Christmas memories seemed to be flooding my heart and mind today.

One of them is about the packages Lulu/Daddy’s mother used to send us from Mirror Lake Farm in Shelbyville, Kentucky. Lulu was quite the cook, and she sent two of her backed goods to Daddy.

She made salt rising bread. She wrapped it in cheesecloth or a worn dish towel. Then she placed it in a box, wrapped it in brown paper, and tied it with string. She usually used old shoe boxes for the mailing. Buttered, toasted in the oven, and smeared with Mother’s homemade preserves, it was delicious.

Image result for picture of salt rising bread
This looks like the small loaves she used to send.
Slicing thin slices, it would usually last two meals for the four of us.
Enjoyed by Appalachia families, this dense, white bread uses a starter with no yeast. The distinctive smell (a little stinky) is not a pleasant one, but the taste is golden. Some say the smell is “cheesy.” Tracing its history, this recipe appears to be totally American, becoming popular during the nineteenth century.

The origins of the name are also unclear. One explanation is that pioneer women who crossed the country kept their starter dough warm in the salt barrel, kept atop the wagon wheel. By day the sun would warm the salt, which would warm the starter. The bread could be made in the evening.
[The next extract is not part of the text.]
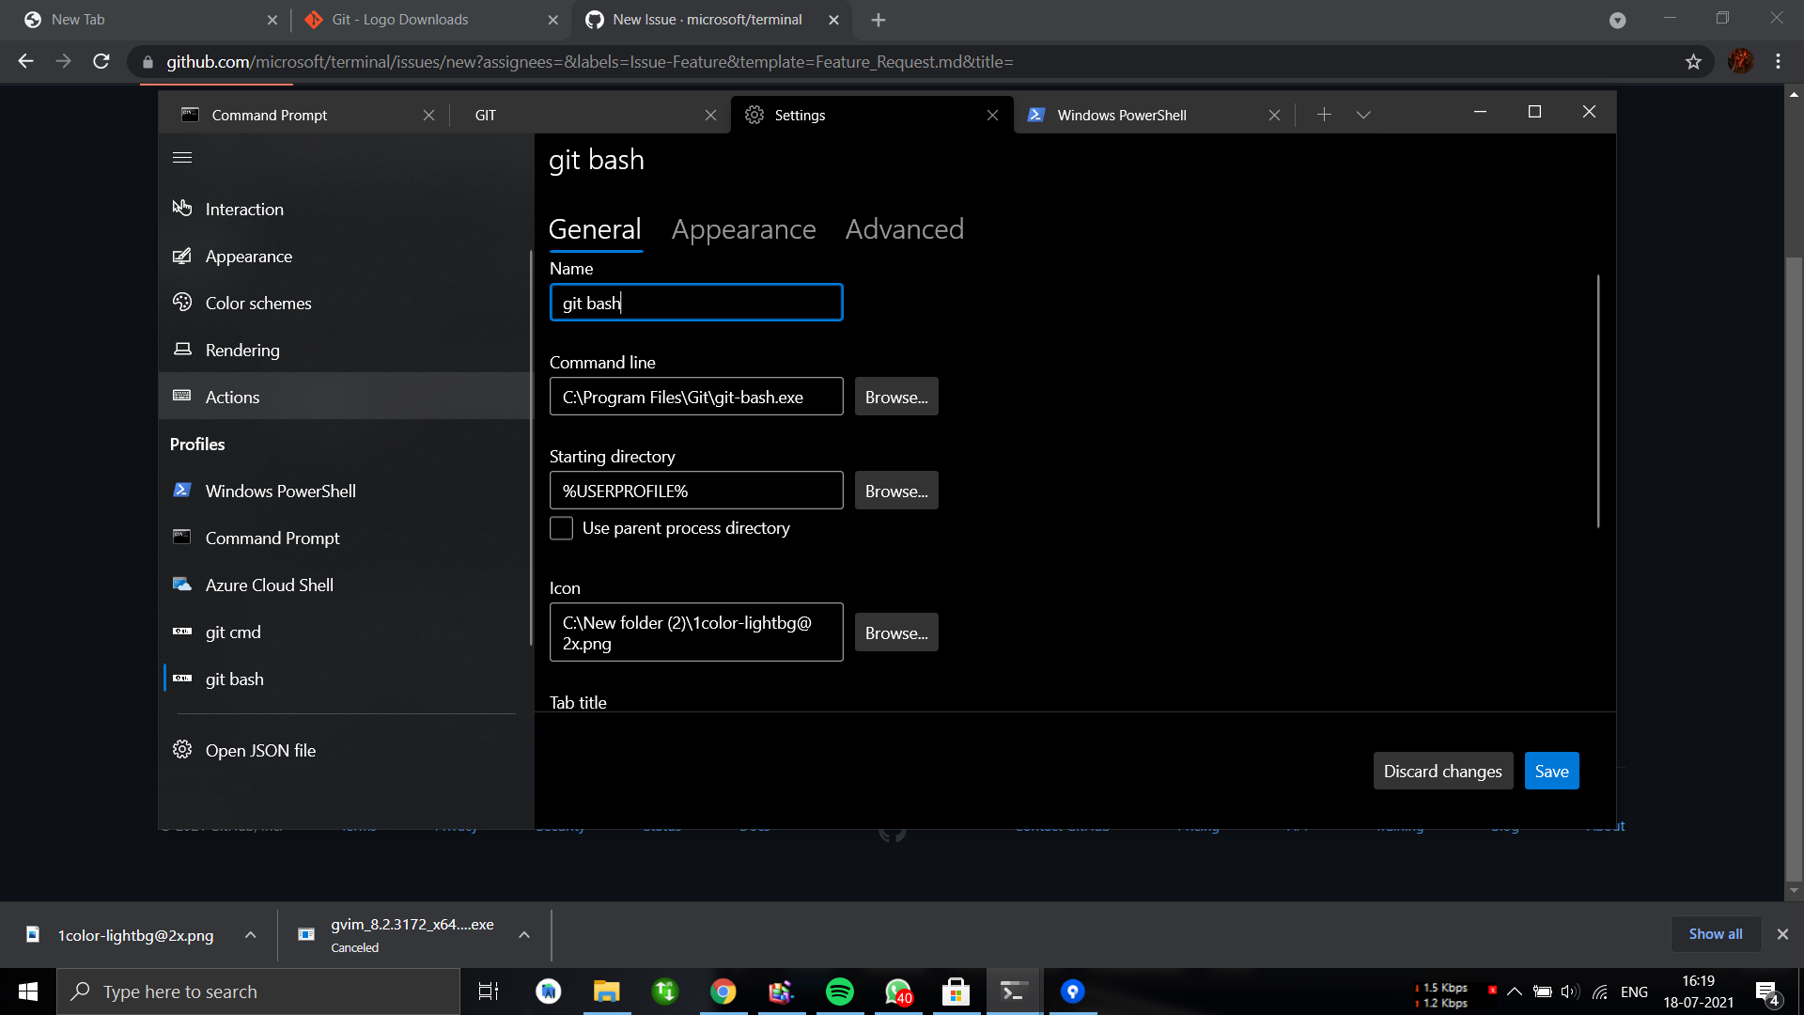Expand the gvim exe download options chevron
The image size is (1804, 1015).
pos(524,935)
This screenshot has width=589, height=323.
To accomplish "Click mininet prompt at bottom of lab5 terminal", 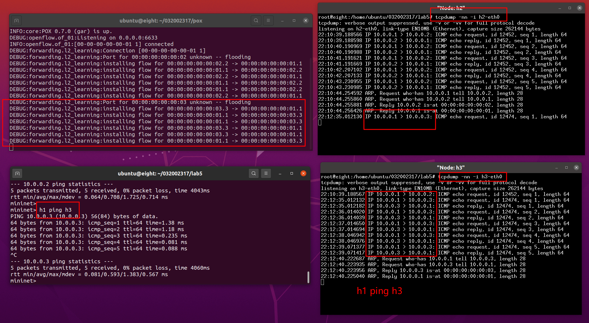I will click(23, 281).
Of course, when we visited the farm, there was always a loaf or two in her bread box

VINTAGE-FOOD-1977-R-amp-D-WHEAT-HEART-BRAND-OVEN-BAKED-BREAD-BOX-TIN

https://www.kingarthurflour.com/recipes/salt-rising-bread-recipe can give you the recipe.

Another of Lulu’s specialties that Daddy received before Christmas was fruit cake. Loaded with dried fruit and soaked in Bourbon, it was also fragrant. I can’t tell you much about the taste, because fruit cake is not my favorite. The many raisins turned, and still turn, me away from this holiday favorite.

But these baked gifts were a taste of home, and there was plenty of excitement when they arrived.

Just as Lulu’s packages arrived in brown paper, Daddy also would string his packages for mailing. String, scissors, tape, and brown paper were required.

He would clear the kitchen table, pack the boxes, and start wrapping. The process was much like wrapping a package for mailing today, except for the string. To begin with, string was tied, knotted, and clipped short horizontally around the box, and then vertically. Critt and I held our small fingers on the loops for Daddy to knot them. He always tied the package with two more strings to be sure it wouldn’t open in transit. Then assorted labels were added to help the mailman: Fragile Handle with Care, Do Not Bend, Do Not Crush, Handle with Care, This Side Up. Since these labels were red, they were like decorations on that brown paper.

Soon there was a stack of brown paper packages on the kitchen table. As with everything he did, Daddy was meticulous. The string had to be straight and was usually adjusted several times. Celebrating a completed job that showed how much he cared for his mother, a cup of coffee was always next.

Oh, how I wish I could help him with wrapping some presents today. So thankful for the memories and the way I was taught by example to do even the little things to the best of my ability.  Looking back, I realize he tied up those packages with love, not string. Thank you, Daddy!